On the pro side, we got an increased word limit, more creativity, better reliability and accuracy so that it can ace standardized tests, but on the con side, the model still hallucinates and can be hacked to bypass its guardrails. And the multi-modality? Well, our portfolio company Aleph Alpha invented and launched this as part of their model MAGMA in April 2022, so it’s really just a functionality catch-up for OpenAI.

The most concerning? I’m disappointed that OpenAI, which started as an open-source non-profit organization, has become closed-source and puts profits over the community. No details about model architecture, size, training infra etc. have been disclosed yet. But that’s a topic in itself..

Independent of these concerns, the impact of large language models (LLMs) will be significant all across and for me, it’s actually less about the pros and cons of a specific model version from a specific company, but more about the gradient of innovation in AI more broadly.

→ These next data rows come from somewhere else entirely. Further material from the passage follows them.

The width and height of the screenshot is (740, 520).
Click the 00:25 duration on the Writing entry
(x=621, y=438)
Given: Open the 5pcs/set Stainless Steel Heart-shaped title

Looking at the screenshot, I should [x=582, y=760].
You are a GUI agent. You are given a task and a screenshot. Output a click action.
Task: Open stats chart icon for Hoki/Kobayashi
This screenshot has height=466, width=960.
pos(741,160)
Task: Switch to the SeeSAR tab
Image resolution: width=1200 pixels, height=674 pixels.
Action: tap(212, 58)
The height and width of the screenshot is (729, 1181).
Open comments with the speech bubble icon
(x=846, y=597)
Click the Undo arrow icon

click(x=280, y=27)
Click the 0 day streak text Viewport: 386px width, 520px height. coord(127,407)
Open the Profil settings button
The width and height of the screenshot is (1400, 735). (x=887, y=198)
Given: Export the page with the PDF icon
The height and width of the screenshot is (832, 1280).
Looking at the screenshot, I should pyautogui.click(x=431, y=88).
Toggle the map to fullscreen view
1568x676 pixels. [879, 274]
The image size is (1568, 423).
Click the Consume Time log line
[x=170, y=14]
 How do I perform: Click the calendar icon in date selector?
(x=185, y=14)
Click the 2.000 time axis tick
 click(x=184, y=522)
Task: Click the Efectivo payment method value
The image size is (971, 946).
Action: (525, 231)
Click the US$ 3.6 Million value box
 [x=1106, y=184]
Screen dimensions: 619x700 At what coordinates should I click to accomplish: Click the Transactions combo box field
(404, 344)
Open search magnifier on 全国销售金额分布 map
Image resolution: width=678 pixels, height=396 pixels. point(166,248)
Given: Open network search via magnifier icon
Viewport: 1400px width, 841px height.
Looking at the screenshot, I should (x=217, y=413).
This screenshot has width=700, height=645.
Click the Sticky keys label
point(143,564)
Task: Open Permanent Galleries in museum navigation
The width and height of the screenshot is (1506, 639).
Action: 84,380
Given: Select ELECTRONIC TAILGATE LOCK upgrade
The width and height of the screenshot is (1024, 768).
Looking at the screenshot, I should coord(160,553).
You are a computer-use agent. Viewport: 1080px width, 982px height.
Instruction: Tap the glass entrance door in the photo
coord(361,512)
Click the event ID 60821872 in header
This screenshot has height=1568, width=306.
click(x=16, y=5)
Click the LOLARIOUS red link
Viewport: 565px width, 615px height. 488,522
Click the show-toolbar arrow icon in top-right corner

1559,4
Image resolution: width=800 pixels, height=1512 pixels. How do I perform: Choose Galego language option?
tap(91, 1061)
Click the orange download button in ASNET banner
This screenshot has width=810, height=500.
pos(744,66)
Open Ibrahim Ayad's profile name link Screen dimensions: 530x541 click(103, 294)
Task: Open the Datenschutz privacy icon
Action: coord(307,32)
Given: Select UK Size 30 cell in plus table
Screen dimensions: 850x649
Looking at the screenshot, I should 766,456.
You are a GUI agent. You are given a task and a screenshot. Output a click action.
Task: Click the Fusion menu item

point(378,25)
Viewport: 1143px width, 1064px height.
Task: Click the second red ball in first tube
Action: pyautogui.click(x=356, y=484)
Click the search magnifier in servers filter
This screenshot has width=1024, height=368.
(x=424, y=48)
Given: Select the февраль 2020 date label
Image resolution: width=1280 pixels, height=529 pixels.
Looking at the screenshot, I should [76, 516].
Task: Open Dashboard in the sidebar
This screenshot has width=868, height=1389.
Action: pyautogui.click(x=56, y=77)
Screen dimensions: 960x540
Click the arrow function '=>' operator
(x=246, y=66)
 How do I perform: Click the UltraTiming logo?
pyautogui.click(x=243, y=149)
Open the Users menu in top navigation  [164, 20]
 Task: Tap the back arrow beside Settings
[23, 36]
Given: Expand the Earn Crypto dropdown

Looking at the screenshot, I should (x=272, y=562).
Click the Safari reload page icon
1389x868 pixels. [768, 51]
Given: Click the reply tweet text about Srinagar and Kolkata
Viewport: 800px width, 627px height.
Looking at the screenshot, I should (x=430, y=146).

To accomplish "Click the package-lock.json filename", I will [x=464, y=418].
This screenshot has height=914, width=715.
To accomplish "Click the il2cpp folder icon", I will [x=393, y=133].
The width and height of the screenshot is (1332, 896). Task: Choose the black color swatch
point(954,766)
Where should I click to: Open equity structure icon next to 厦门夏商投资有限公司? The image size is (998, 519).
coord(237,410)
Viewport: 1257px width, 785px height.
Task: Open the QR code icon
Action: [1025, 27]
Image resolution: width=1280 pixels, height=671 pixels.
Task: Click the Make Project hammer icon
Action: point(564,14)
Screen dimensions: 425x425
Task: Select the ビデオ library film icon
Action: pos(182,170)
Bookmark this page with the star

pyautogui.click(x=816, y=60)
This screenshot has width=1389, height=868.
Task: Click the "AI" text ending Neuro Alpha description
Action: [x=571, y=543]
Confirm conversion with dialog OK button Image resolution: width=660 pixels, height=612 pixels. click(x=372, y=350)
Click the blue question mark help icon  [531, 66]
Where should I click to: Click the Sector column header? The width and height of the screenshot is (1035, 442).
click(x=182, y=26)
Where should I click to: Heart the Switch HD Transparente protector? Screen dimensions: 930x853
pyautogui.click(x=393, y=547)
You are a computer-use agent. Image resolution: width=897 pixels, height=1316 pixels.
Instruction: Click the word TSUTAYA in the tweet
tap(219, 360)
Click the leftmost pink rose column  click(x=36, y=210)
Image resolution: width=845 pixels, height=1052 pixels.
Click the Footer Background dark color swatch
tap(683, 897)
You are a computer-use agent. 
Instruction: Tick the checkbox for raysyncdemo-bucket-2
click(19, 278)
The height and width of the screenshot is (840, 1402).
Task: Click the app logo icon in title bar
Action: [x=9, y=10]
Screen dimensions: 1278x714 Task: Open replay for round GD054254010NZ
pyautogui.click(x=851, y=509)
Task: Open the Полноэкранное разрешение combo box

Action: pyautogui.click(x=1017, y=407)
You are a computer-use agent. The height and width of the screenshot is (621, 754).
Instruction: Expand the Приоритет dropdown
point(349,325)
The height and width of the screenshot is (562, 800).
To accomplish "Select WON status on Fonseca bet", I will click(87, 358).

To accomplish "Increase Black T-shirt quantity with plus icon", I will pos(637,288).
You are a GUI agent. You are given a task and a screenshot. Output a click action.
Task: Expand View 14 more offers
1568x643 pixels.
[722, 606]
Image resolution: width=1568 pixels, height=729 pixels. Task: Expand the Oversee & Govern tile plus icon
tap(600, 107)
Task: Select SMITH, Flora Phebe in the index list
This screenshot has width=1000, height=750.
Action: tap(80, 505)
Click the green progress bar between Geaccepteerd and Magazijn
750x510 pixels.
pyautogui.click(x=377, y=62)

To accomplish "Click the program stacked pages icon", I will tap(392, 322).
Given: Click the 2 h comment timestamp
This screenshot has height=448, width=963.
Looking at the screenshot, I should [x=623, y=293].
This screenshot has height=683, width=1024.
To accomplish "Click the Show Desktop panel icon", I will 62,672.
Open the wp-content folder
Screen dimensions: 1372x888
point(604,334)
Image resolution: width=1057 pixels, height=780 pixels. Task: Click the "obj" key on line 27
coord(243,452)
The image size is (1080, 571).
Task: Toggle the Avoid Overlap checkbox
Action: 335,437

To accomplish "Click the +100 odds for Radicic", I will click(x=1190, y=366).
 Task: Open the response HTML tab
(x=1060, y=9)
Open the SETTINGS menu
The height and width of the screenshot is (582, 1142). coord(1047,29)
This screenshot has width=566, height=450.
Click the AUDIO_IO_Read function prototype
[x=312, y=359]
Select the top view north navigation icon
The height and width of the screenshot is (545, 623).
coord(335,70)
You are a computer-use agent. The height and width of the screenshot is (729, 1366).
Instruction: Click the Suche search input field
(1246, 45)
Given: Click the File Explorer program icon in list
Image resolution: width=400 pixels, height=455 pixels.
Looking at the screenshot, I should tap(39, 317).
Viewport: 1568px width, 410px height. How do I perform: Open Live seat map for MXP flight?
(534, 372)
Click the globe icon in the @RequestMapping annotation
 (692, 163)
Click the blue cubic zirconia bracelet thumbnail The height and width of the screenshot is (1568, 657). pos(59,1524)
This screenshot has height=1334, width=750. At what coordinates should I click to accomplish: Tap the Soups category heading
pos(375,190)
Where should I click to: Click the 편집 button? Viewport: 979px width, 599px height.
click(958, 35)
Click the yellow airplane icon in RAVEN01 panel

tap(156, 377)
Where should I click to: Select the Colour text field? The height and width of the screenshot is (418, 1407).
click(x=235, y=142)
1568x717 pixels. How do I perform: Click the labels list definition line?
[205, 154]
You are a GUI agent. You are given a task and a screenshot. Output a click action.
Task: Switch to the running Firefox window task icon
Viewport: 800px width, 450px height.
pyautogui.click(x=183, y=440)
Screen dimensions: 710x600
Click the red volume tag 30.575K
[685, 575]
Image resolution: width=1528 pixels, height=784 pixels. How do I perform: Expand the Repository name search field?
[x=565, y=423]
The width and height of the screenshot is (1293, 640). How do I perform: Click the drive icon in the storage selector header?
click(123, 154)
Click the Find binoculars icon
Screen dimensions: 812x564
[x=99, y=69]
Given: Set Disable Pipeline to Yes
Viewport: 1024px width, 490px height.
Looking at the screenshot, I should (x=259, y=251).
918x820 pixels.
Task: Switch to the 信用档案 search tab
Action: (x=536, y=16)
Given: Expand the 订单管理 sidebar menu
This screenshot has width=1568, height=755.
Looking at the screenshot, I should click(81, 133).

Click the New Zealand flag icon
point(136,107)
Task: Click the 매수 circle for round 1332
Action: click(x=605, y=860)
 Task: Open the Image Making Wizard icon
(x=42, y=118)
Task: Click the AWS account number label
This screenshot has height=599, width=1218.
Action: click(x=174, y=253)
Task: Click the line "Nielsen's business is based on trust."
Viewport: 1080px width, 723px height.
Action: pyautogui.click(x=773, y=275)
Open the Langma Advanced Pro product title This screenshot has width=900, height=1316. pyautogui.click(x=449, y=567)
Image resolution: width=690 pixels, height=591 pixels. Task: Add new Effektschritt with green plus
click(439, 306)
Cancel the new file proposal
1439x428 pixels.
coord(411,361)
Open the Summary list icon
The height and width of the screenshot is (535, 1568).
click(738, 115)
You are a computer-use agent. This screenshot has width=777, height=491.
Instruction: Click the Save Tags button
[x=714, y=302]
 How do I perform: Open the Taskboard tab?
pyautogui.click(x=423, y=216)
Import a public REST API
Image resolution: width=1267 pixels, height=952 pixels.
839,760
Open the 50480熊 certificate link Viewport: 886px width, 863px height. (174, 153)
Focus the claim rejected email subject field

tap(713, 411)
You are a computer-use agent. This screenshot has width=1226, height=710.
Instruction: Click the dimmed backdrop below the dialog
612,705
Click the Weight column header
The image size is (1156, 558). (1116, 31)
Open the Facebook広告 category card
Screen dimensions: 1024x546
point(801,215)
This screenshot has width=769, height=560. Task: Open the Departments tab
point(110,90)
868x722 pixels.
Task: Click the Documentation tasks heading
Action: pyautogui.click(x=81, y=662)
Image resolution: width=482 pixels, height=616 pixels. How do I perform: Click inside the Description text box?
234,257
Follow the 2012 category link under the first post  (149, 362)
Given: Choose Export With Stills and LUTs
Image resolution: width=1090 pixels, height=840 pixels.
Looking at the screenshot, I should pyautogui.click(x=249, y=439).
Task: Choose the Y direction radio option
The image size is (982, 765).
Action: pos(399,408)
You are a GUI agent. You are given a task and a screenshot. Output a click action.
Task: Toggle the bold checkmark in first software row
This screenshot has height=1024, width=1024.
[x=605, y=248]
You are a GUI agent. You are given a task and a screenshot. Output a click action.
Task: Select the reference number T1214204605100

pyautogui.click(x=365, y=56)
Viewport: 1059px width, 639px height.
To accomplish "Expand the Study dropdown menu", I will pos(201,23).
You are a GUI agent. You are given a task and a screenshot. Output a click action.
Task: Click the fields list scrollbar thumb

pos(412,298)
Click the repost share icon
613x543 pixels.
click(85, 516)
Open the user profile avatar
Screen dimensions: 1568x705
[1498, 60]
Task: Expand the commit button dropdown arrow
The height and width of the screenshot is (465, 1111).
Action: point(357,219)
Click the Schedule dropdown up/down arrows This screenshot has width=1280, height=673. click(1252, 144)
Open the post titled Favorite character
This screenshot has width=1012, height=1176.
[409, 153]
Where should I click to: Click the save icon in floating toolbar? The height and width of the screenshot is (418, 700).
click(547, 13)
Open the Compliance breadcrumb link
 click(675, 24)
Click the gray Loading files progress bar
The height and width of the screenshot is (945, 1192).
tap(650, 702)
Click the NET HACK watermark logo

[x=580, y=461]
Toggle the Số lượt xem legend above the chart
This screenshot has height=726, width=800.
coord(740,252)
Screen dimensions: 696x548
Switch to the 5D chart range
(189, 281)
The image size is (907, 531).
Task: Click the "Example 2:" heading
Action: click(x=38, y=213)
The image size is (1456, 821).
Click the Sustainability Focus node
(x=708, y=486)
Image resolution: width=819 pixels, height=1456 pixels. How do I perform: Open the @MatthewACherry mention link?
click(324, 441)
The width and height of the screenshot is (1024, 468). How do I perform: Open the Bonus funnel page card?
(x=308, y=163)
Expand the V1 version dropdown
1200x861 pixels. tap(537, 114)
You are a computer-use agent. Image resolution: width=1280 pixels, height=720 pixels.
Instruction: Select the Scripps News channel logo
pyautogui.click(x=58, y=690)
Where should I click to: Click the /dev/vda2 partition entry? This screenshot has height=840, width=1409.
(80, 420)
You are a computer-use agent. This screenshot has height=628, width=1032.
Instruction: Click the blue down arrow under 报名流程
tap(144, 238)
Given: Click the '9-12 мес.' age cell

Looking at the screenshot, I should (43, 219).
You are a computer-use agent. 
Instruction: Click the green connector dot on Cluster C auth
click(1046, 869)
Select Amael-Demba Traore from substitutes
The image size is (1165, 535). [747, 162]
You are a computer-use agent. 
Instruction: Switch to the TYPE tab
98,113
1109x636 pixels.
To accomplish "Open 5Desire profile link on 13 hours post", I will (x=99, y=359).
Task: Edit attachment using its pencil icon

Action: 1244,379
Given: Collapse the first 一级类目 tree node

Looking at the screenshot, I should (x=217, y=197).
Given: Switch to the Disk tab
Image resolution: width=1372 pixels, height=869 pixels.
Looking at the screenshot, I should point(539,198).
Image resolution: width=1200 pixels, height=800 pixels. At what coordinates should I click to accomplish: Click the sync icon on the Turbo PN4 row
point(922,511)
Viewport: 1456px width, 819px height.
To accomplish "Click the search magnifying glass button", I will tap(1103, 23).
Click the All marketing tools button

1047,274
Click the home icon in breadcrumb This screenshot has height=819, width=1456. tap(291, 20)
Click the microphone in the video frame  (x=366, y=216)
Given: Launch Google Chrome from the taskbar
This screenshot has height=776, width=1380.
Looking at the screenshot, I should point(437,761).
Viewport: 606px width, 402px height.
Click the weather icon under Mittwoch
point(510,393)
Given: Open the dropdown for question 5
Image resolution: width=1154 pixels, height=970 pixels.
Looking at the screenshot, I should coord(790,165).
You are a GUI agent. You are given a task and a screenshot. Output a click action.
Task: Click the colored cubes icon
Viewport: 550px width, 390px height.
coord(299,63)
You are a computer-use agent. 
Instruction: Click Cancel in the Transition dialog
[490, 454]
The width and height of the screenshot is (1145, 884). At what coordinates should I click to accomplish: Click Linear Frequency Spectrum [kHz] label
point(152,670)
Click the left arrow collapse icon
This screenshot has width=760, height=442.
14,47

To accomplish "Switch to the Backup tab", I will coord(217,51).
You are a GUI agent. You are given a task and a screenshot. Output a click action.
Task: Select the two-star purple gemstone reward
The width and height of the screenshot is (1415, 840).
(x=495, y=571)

Just extrapolate recent developments by another year or two into the future..

..which makes me think again about the impact of LLMs on our industry. Following my “10x your productivity with ChatGPT” and “What ChatGPT means for the future of startup funding” posts earlier this year, Vlasti, one of my readers kindly reached out and shared some valuable perspectives on how his team incorporates LLMs into startup scouting workflows. Some fruitful conversations later, I’m incredibly excited to have Vlastimil Vodička, CEO and Founder of Leadspicker, share his “Guide to AI-based startup sourcing” with us in the guest post below.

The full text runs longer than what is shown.